Flipping your class by having students watch lecture videos for their homework can lead to richer discussions about the content, but only if students come to class prepared. And having them watch a video lecture at home “simply takes a technique that didn’t work in person and puts in online,” said Harvard University physics professor Eric Mazur.
During the 2016 Building Learning Communities (BLC) conference organized by education thought leader Alan November, Mazur unveiled a free tool that he and a team of colleagues developed to solve this problem.
Called Perusall, it’s a social learning platform that will “essentially make sure every student is prepared for class,” Mazur said. It also makes sure teachers are prepared to address students’ key questions and areas of confusion—without creating more work for the instructor.
Mazur spent the first part of his opening keynote recalling how he realized long ago that teaching must be more than simply transferring knowledge.
Early in his career, he would spent countless hours before every class preparing lecture notes from a different textbook than students were using.
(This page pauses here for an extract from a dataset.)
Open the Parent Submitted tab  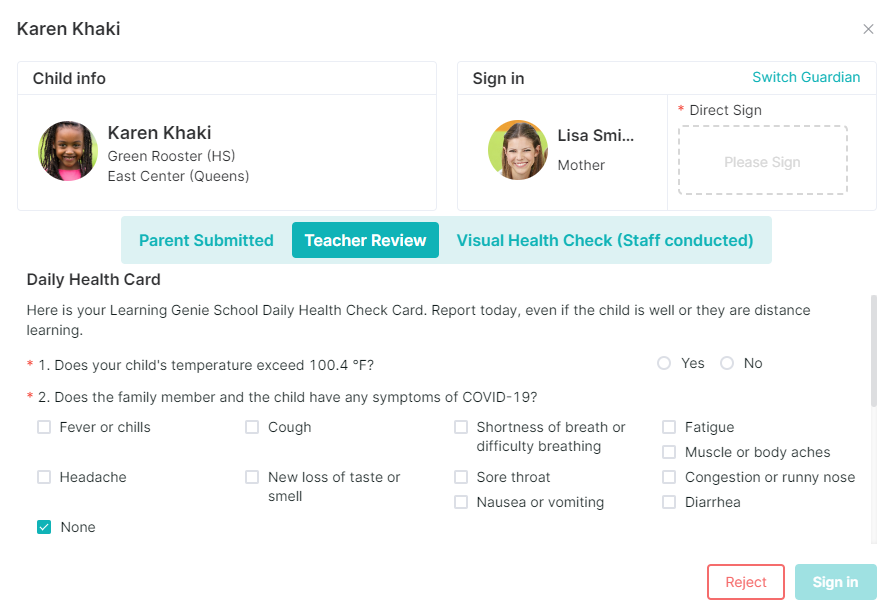(x=206, y=240)
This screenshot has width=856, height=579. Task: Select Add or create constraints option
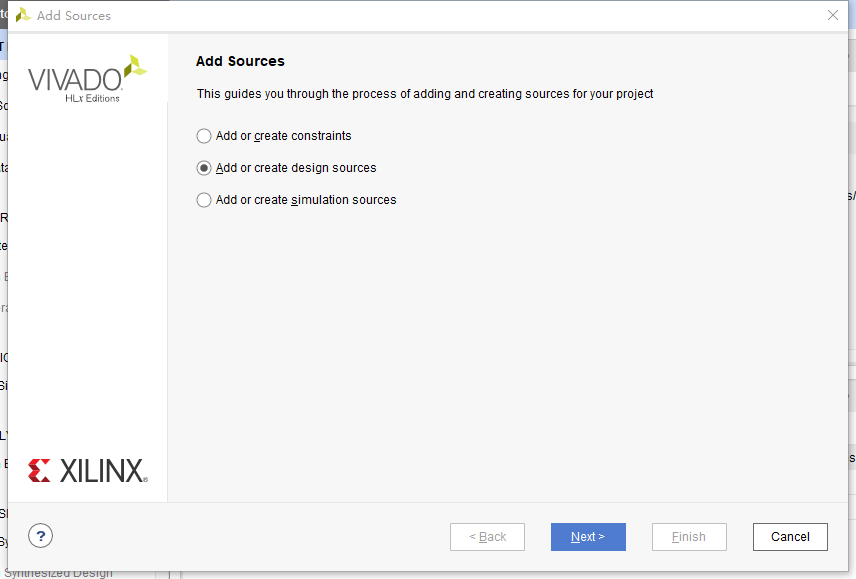204,136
He even found a textbook that was out of print, so there would be no danger that his students would own a copy—and therefore his notes wouldn’t mirror what they were reading. He also prepared copies of his lecture notes for students to take with them at the end of class, so they’d stay throughout his lecture first. But in describing this strategy, he noted: “Isn’t that already admitting there’s a problem?”
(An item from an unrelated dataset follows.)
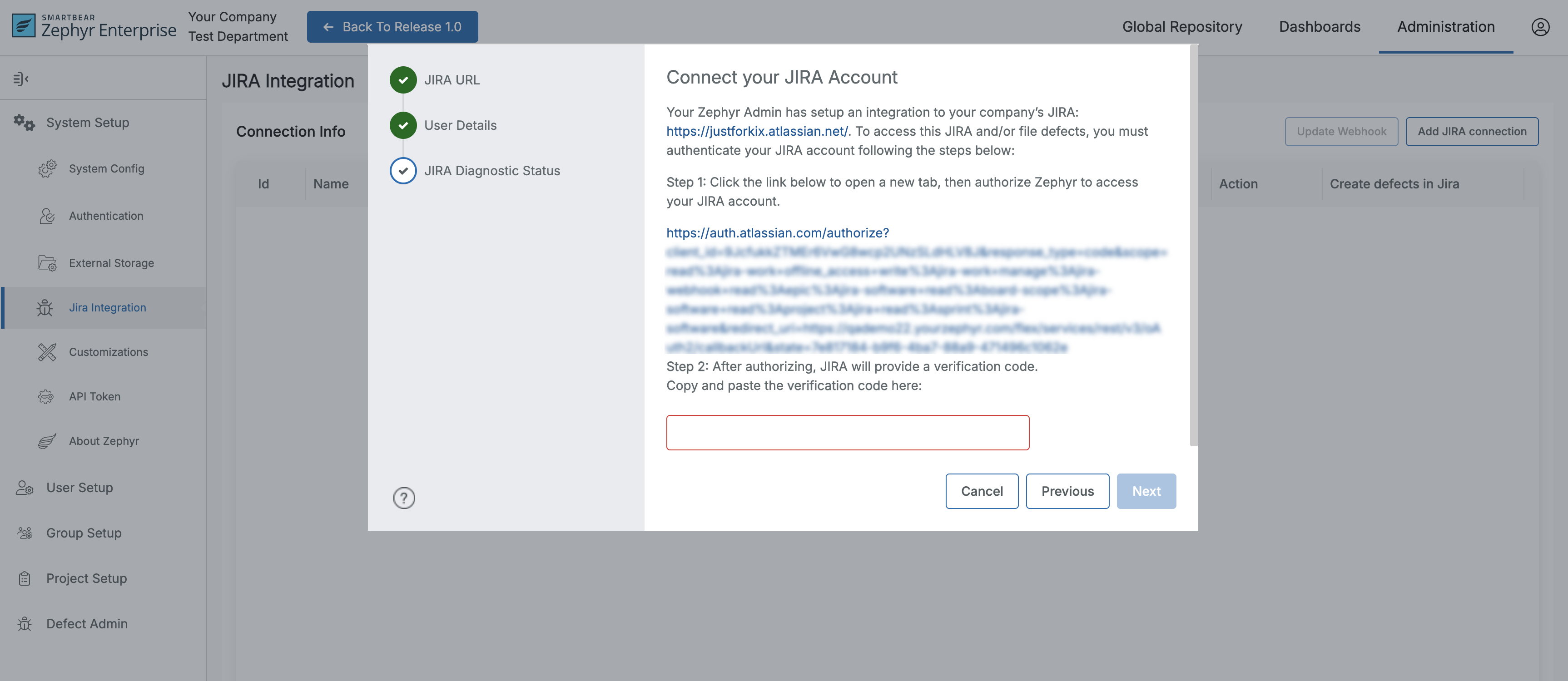The height and width of the screenshot is (681, 1568).
Task: Click the verification code input field
Action: click(x=847, y=433)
Mazur found that taking an inquiry-based approach to teaching was far more effective for his students. His technique was to introduce his students to a concept by having them read about it or watch a video for homework, and then in class he would ask a question that applied the concept in a whole new context. He would have his students think about their response, then find peers who disagreed with their answer and discuss the problem together.
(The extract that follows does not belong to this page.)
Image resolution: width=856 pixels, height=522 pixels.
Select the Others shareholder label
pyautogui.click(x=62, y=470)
It’s a technique he calls peer instruction, and he has found that it’s quite effective for students to learn how to reason from each other. He demonstrated the concept with conference attendees, asking a question about buoyancy that challenged attendees to apply what they knew about water displacement to a challenging scenario and discuss their answer with a neighbor.
“Look at this: You all got fired up,” he said when the demonstration was over. By using an inquiry-based approach to instruction, “isn’t it amazing how you can reawaken the creativity of the human mind?”